– Грэг, что случилось? У тебя пульс сто двадцать ударов!
Лоу кричит, но я его не слышу. Мой взгляд прикован к созвездиям,
которых нет на земном небе. Которые невозможно увидеть ни с
околоземной орбиты, ни из любой другой точки Солнечной системы.
Абсолютно чужим созвездиям, на фоне которых отчётливо видна
зеленовато-голубая планета в сопровождении двух небольших
спутников.
– Грэг, что там у тебя? – не унимается Лоу.
– Похоже, у меня едет крыша, – сообщаю я в эфир.
– Я слушаю тебя Грэг, – прорезается голос нашего психолога.
Никак не могу запомнить его имя. – Расскажи что видишь.
– Если я сейчас расскажу что вижу, оговорка Олдрина покажется
журналистам мелочью, недостойной внимания.
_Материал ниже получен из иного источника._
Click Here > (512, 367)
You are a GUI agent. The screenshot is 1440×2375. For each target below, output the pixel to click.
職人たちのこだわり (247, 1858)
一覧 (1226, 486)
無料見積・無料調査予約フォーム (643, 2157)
Думаю, нецензурную ругань из Хьюстона слышат все радиолюбители
Земли.
«Кабир» подбирает нас через пятнадцать минут. Пропихиваю Джой в
горловину шлюза, следом пролезаю сам. Похоже, девушка без сознания.
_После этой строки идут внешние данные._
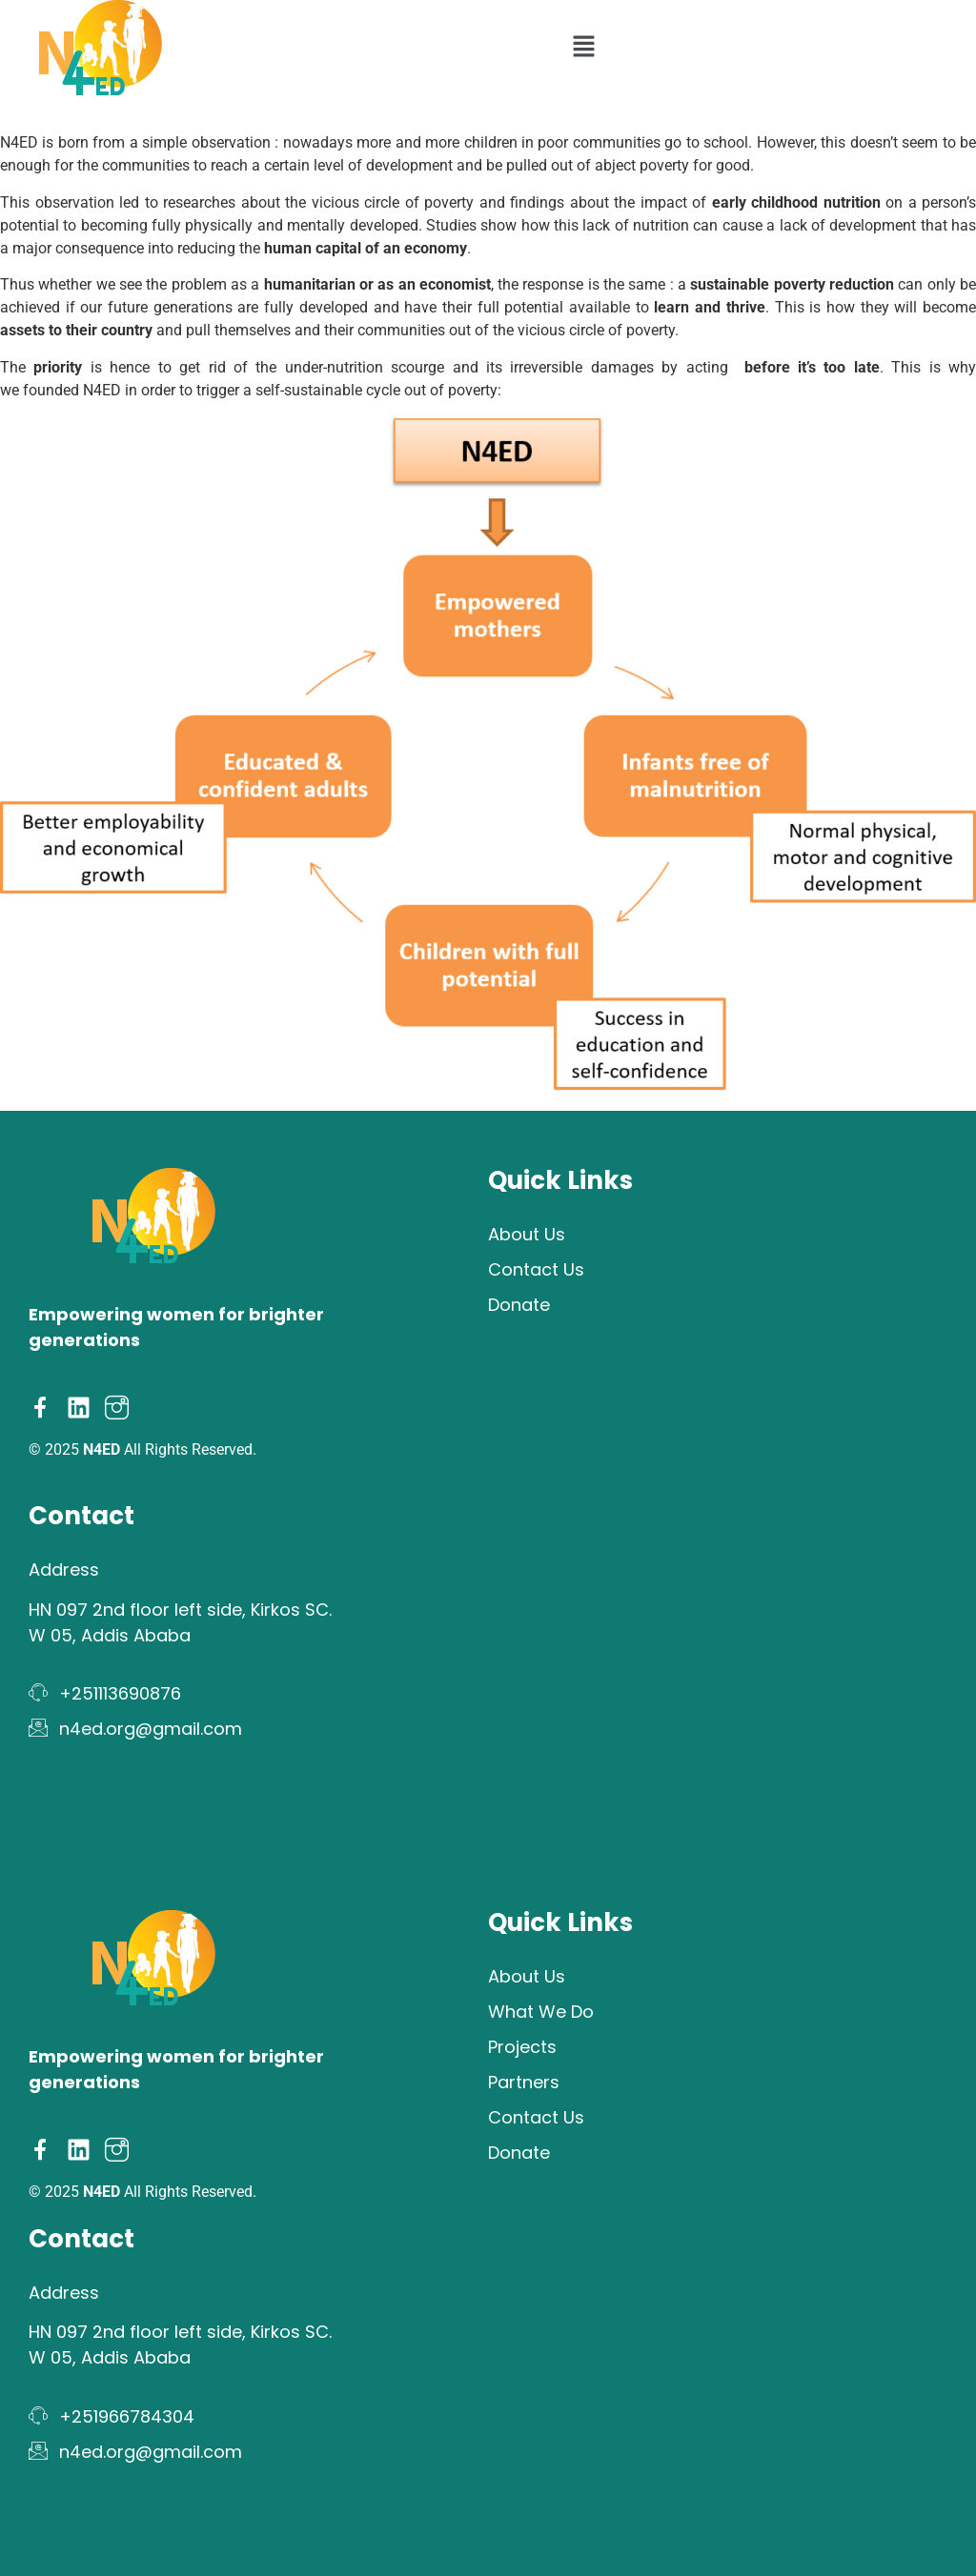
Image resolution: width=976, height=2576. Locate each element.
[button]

Воздух с шипением заполняет камеру, Дуглас пришёл в себя, только
зеленоватый оттенок лица свидетельствует, что полчаса назад наш
врач был на грани смерти. Он помогает занести Джой в корабль,
снимает с неё шлем, проверяет дыхание. Я устраиваюсь на сиденье и
усилием воли развоплощаю последнего голубя – с сердечком на шее,
чудом просочившегося внутрь.
– Как ты? – спрашивает Ларри. Он выглядит заметно лучше
Дугласа.
– Не сказать что в порядке, но для исповеди пока не созрел, –
отвечаю инженеру-священнику. – Попробуй лучше разговорить Джой,
когда она придёт в себя.
По мне, так хороший священник лучше любого психолога. Психологи
заставляют копаться в себе, пытаться что-то понять внутри себя и
принять или изменить это. Священник же как настройщик роялей: его
миссия восстановить внутреннюю гармонию. Кто бы мог подумать, что
наверху возникнет необходимость в профессиональных навыках Ларри?
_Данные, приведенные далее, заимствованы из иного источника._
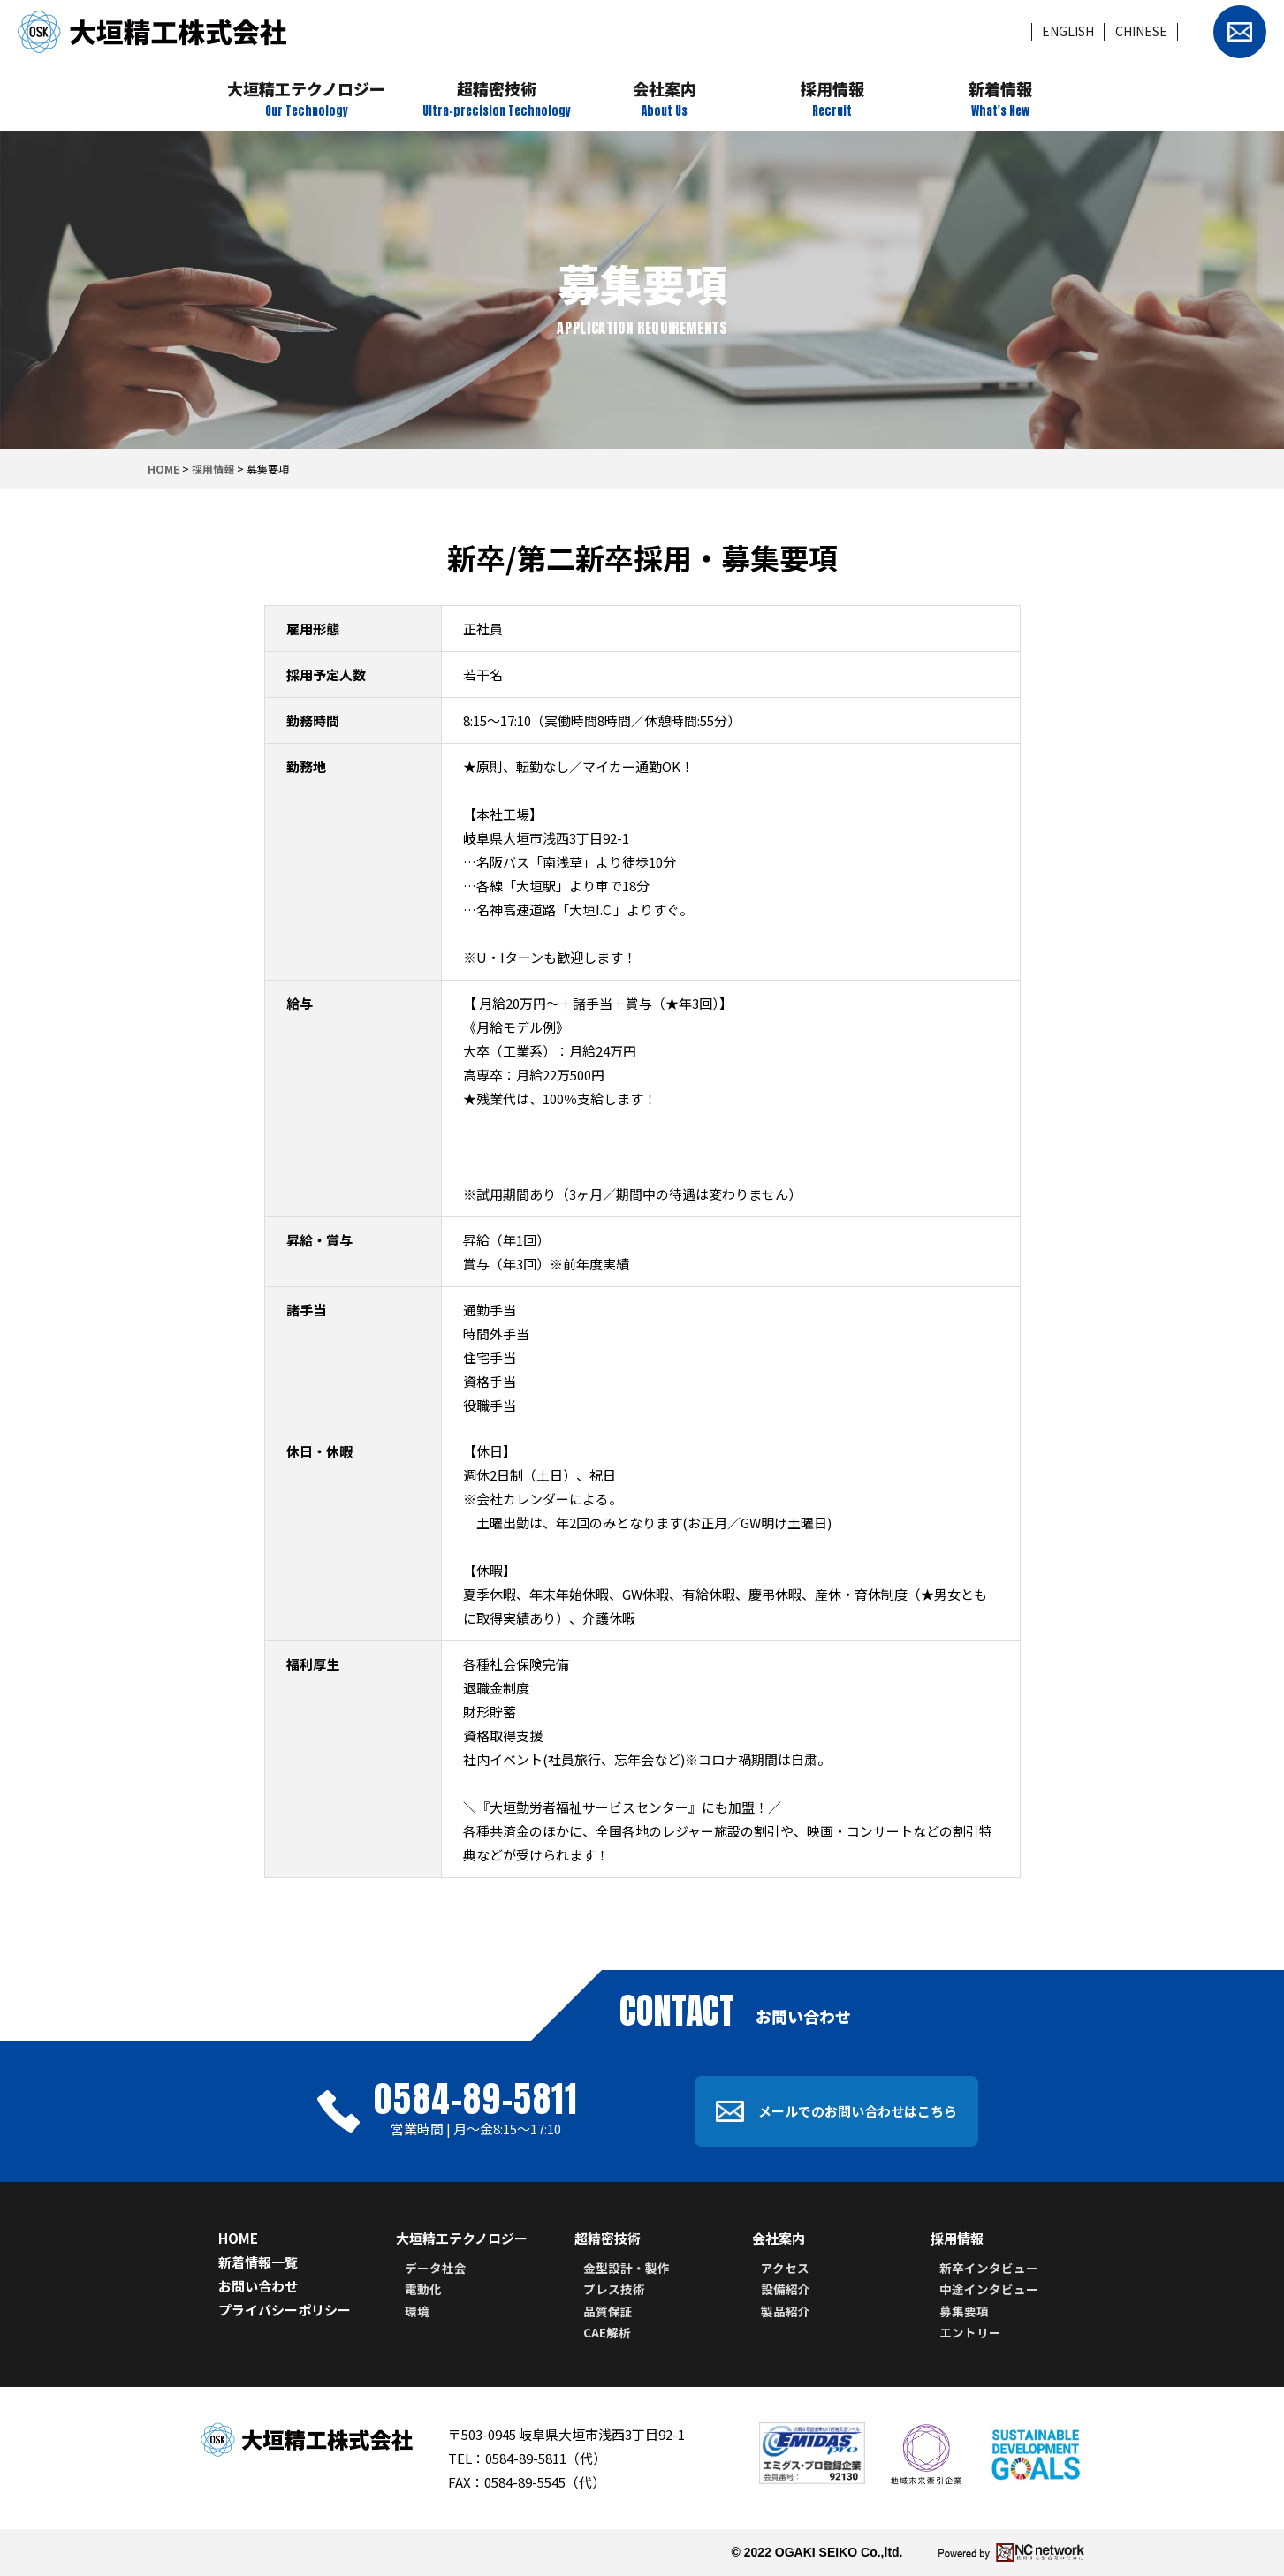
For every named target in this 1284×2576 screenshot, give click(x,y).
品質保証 (608, 2311)
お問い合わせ (258, 2286)
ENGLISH (1068, 31)
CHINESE (1141, 31)
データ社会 (436, 2268)
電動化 (423, 2289)
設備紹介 (785, 2289)
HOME (163, 468)
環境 (417, 2311)
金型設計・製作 (626, 2268)
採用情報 (213, 468)
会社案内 (778, 2238)
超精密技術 (607, 2238)
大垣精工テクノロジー (462, 2238)
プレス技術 (614, 2289)
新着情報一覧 (258, 2262)
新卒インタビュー (988, 2268)
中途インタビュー (988, 2289)
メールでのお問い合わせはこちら (836, 2112)
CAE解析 (607, 2332)
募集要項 (964, 2311)
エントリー (970, 2332)
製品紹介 (785, 2311)
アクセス (785, 2268)
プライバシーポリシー (284, 2309)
Через двадцать минут мы уже слушаем Джой Кингзман, единственную из
миссии «Улисс», кого нам удалось спасти.
– Кому есть дело, что воздуха в скафандре хватает только на
восемь часов? – Джой близка к истерике. – Кому есть дело, что снять
ранец в открытом космосе без разгерметизации невозможно? Мы же
астроинженеры, гордость Америки. Соорудить клапан из подручных
материалов для нас плёвое дело. Обрубить себе связь, чтобы
модернизировать крепление ранца – допустимая жертва. Перекрутить
воздушный шланг вокруг талии, чтобы ранец можно было поменять без
посторонней помощи – вопрос пяти минут. Инженер – это человек,
который находит решения, когда всё совсем плохо. Беда в том, что
миссия предполагала двадцать восемь суммарных часов работы в
открытом космосе. То есть по два ранца на нас с Рэем. Внутренние
скафандры получают воздушную смесь от системы жизнеобеспечения, а
она накрылась сразу. Рэй был джентльменом. Не современным, не из
тех франтов, которые помешаны на косплее викторианской эпохи, а
самым настоящим, вымирающим видом. Мы познакомились, когда он в
чикагском баре в одиночку пытался защитить меня от толпы
подвыпившей золотой молодёжи.Потом я полдня лечила его синяки, в
процессе оказалось, что у нас схожие интересы, и так получилось, мы
остались вместе. Он говорил, для инженера не существует
невозможного; именно с его подачи мы прошли все перипетии отбора в
НАСА и оказались здесь, наверху. – Джой достаёт платок и вытирает
проступившие слёзы. – Когда спасательную команду ждать минимум
сутки, а запасы воздуха закончатся через шестнадцать часов, выбор
очевиден. Это не жертва, это целесообразность. Обычно в таких
случаях тянут спички. Я уже говорила, Рэй был джентльменом. К тому
же мы были семьёй. Он помог мне в переделке скафандра, а потом
сделал себе инъекцию. Ну вы знаете: стандартная аптечка, лошадиная
доза. Мой вес меньше, кислорода я потребляю меньше, шансы на
выживание больше. Это он так сказал, в свои последние минуты.
Думаю, он просто не представлял жизни без меня.